Now there’s a light switch in this one. Imagine that!–a light switch. Honestly, who really wants to see? If they’re going to modernize, why not dig in a septic tank, right? But there on the wall is a switch box with a heavy cord running up and out of the vent at the roof.

Behind that cord someone had stuck a gospel tract–“SOMEDAY YOU WILL STAND BEFORE GOD…” I am not making this up. There in this loathsome one-holer, someone planted a sermon in case you’re bored. Or else. . .well, I’d rather not consider the possibilities.

Sounds awful, I know, but I could not help thinking of my mother’s blessed piety. Years ago, she bought a bale of gospel tracts and had a wonderful plan for her family, each of whom by that time were out of the house, hither and yon. We could all take a pile along when we left and leave them here, there, and everywhere for people to pick up and read. I don’t know why, but she too believed in restrooms. She probably guessed that what goes in within those walls is mindless activity gospel tracts, like the backs of cereal boxes, quite nicely fill. People are looking for something to read. It’s as natural as, well, you know. My mom would have thought that tract right there in that pit toilet was especially sweet.

I don’t know what Freud would do with all of this–or me, I suppose; but I grabbed that privy tract and stuck it in my pocket. That’s is it right here.

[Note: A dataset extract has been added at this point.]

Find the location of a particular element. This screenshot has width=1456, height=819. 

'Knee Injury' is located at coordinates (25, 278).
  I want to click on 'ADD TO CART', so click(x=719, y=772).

The real blessing is that somewhere in Clay County, SD, a gentleman or a lady, my age, I’m sure, is thinking that you just never know what kind of eternal service can be rightly accomplished by a little old gospel tract. When he sees the one he left is gone, he’ll leave them in every last restroom he visits, a spiritual investment.

Mom would not have appreciated the privy. She’d probably used a score of them herself in her childhood years. But oh, how she would have loved that little tract stuck behind that electrical cord, a gospel tract proclaiming the imminent Judgment. Like Charles Spurgeon, she’d have loved the possibilities.

Let it be known, this poor creature left that smelly privy smiling.

Maybe I shouldn’t have taken it.

Tell you what–next trip, I’ll be sure it finds its way back.

 

James C. Schaap

James Calvin Schaap is a retired English prof who has been something of a writer for most of the last 40 years. His latest work, a novel, Looking for Dawn, set in reservation country, is the story of two young women joined by their parents' mutual brokenness and, finally, a machine-shed sacrament of reconciliation. He writes and narrates a weekly essay on regional history for KWIT, public radio, Sioux City, Iowa. He and his wife Barbara live on the northern edge of Alton, Iowa, the Sgt. Floyd River a hundred yards or so from their back door. They have a cat--rather, he has them.

3 Comments

  • Andrew Rienstra says:

    Just too much Jim! I couldn’t stop laughing. You definitely have a gift, and I think of how that must have been nurtured by your mother’s sincerely and energy for sharing the gospel in more than words. She impressed this young man, who along with others in that smal Wisconsin town, with their simple life of faith, challenged and nurtured my faith.

  • Jim says:

    Wonderful! I’m with you. Take them out of the privies, and everywhere else for that matter.

  • George Ertel says:

    A few years ago, one evening I was walking back from dinner on a downtown street in Fort Worth where I was consulting at the time. I approached a small group of men passing out tracts. One of them handed me one as he said — and I can still hear him — “How about some reading material.” I took his offering, knowing it would make him feel good. It never occurred to me to belittle the guy for trying to spread the gospel.